Life of Pi by Yann Martell

What a great book! It started of a bit iffy though. The writing was poor, but fresh and somehow innocently charming. It made me laugh, but even so I couldn’t seem to look beyond Martell’s “orange Thumbs Up” and his Sufi Mr. Kumar. I thought it was a poorly researched piece of writing. A foreigner using India for exotica. I still think that, since the start of the book could have been set anywhere for all the difference it made to the rest of the book.
The rest of the book is a pure pleasure to read though. When he ends up on the lifeboat, I expected the worst of magic realism to spew forth from the author but he wrote with remarkable restraint. I like books with very stark settings. A lifeboat, a tiger and the Pacific does that quite well. And without the help of a single fantasy element, Yann Martell tells a wonderful story with many levels. Pi is alone on a lifeboat with a tiger, but instead of despairing he learns to control his elements. He uses all his ingenuity to keep himself and the tiger alive. He walks a fine tightrope between providing the tiger with food and being food himself. Out there in the middle of the Pacific, he trains a tiger to obey him. There has been no finer setting for a story in recent years, I say!
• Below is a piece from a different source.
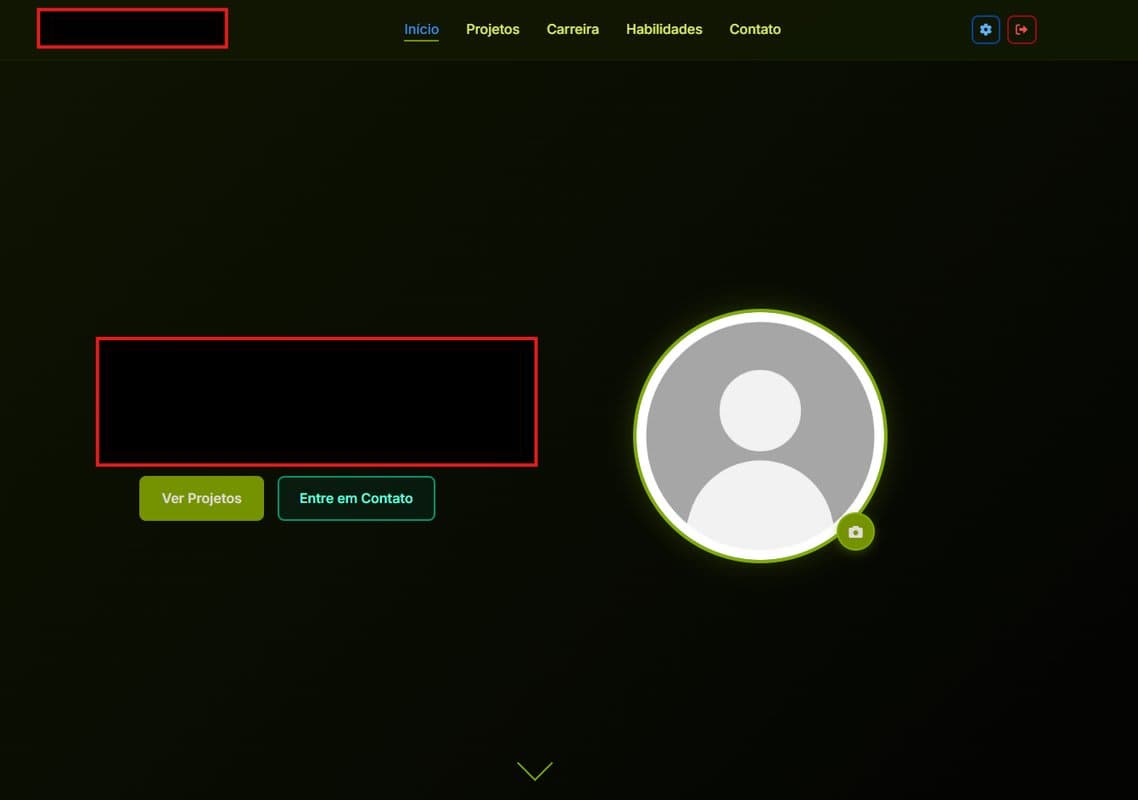Screen dimensions: 1138x800
Task: Open the Projetos navigation link
Action: coord(492,30)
One day, he goes blind and his lifeboat bumps into the lifeboat of another person, also blind, in the middle of the Pacific. Richard Parker eats him. Yann Martell waited till well into the second half of the book to spring what is perhaps the book’s only wildly fantastic story. It was very nicely done.
The start of the book talked a lot about God, but the end doesn’t speak much about him. When Pi becomes all four religions in the start I thought it might lead to some heavy-hitting theology later on in the book, but fortunately for me, that never happens. It would have been boring.
All in all a very satisfying book. Leaves one with a gentle smile, though somehow I doubt we’ll see much more from Yann Martell.